Course description and aims

The course is a continuation of MCS.T204 (Introduction to Computer Science) and offers intermediate-level of programming techniques. We focus on programming methodology. Through programming projects, students will have the chance to tackle problems of analysis of the domain demand, identification of technical obstacles, and choice of appropriate implementation techniques.

Student learning outcomes

At the end of this course, students will be able to:
1) effectively use modern programming environments that cover the automated build system, compiler, testing tools, and software repositories;
2) comprehend the concept of states and structure and implement stateful systems; and
3) build medium-scale software.

Keywords

Programming, Software development, Scala, Testing

Competencies that will be developed

Specialist skills Intercultural skills Communication skills Critical thinking skills Practical and/or problem-solving skills

Class flow

The course consists of lectures and labs.

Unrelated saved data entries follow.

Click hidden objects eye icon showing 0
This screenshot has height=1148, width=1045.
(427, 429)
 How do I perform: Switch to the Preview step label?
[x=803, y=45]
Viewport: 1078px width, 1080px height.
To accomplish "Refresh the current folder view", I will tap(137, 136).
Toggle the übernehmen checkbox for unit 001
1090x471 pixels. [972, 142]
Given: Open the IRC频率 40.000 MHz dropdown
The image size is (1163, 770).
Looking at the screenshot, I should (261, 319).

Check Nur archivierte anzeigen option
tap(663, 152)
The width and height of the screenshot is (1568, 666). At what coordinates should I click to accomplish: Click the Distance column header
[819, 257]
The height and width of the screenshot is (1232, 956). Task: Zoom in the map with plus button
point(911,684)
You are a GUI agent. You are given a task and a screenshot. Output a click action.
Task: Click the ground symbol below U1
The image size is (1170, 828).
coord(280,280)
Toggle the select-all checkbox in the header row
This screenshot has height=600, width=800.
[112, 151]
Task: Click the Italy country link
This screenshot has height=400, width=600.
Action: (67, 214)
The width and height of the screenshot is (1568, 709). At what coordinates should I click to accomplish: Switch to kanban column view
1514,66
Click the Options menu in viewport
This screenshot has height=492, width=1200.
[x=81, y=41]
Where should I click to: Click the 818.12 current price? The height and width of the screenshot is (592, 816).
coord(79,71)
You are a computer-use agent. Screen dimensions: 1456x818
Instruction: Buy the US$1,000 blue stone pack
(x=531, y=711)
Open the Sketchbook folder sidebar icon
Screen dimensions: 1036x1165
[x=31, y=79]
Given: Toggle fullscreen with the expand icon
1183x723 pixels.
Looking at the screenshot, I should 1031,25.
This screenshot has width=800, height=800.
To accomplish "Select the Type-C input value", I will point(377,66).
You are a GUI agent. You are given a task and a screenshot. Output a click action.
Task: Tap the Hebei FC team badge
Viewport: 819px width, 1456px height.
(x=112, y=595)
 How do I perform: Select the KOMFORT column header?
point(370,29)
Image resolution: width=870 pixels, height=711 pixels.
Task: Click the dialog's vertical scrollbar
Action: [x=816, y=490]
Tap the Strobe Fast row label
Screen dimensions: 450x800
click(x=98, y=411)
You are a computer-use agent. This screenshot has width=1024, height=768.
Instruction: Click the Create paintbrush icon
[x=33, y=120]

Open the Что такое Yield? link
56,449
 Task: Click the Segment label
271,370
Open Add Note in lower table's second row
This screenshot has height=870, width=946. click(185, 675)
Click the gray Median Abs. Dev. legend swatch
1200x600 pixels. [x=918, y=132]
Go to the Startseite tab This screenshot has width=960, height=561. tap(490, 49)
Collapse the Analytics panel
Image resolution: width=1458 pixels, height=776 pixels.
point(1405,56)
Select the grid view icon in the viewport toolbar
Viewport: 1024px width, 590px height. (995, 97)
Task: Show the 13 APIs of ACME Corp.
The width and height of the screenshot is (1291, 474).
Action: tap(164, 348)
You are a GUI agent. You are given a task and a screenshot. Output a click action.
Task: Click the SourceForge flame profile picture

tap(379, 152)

Students must complete individual and group project assignments.

Course schedule/Required learning

  Course schedule Required learning
Class 1 Scala program structure and Scala development Learn the Scala language and its development environment
Class 2 Structural recursion Learn a design recipe for structural recursion
Class 3 States Learn about states and their representations
Class 4 Event handling Learn about event handling, side-effects, and exception handling
Class 5 Higher-order functions Learn higher-order functions
Class 6 Extending state representations Learn about techniques to extend the existing state representations
Class 7 A design recipe for trees Learn about tree manipulation techniques and its design recipe (online lecture; details to be announced in the lecture)
Class 8 Constructing, searching, traversing trees Learn how to construct, search, and traverse trees
Class 9 Objects and Classes Learn objects and classes as an abstraction of compound data structure
Class 10 Game strategy and edge pruning (1) Learn about game strategies and edge pruning
Class 11 Game strategy and edge pruning (2) Learn about game strategies and edge pruning (continued)
Class 12 Concurrent computing and parallel execution (data parallelism) Learn the techniques for data parallelism
Class 13 Concurrent computing and parallel execution (task parallelism) Learn the techniques for task parallelism
Class 14 Massively parallel computing (GPGPU) Learn the techniques for general-purpose GPU computing
Class 15 Student Presentation Invite students to present their final project

Textbook(s)

Unfixed

Reference books, course materials, etc.

Pointers to all materials used in class will be made accessible via GitHub.

Assessment criteria and methods

The grade will be based on your abilities
1) to use various development tools,
2) to analyze the requirement of small-scale projects, and
3) to program and complete the projects.
The course scores are based on quiz (20%) and exercise problems (80%).

Related courses

  • MCS.T204 : Introduction to Computer Science

Prerequisites (i.e., required knowledge, skills, courses, etc.)

Successful completion of MCS.T204 (Introduction to Computer Science) is required.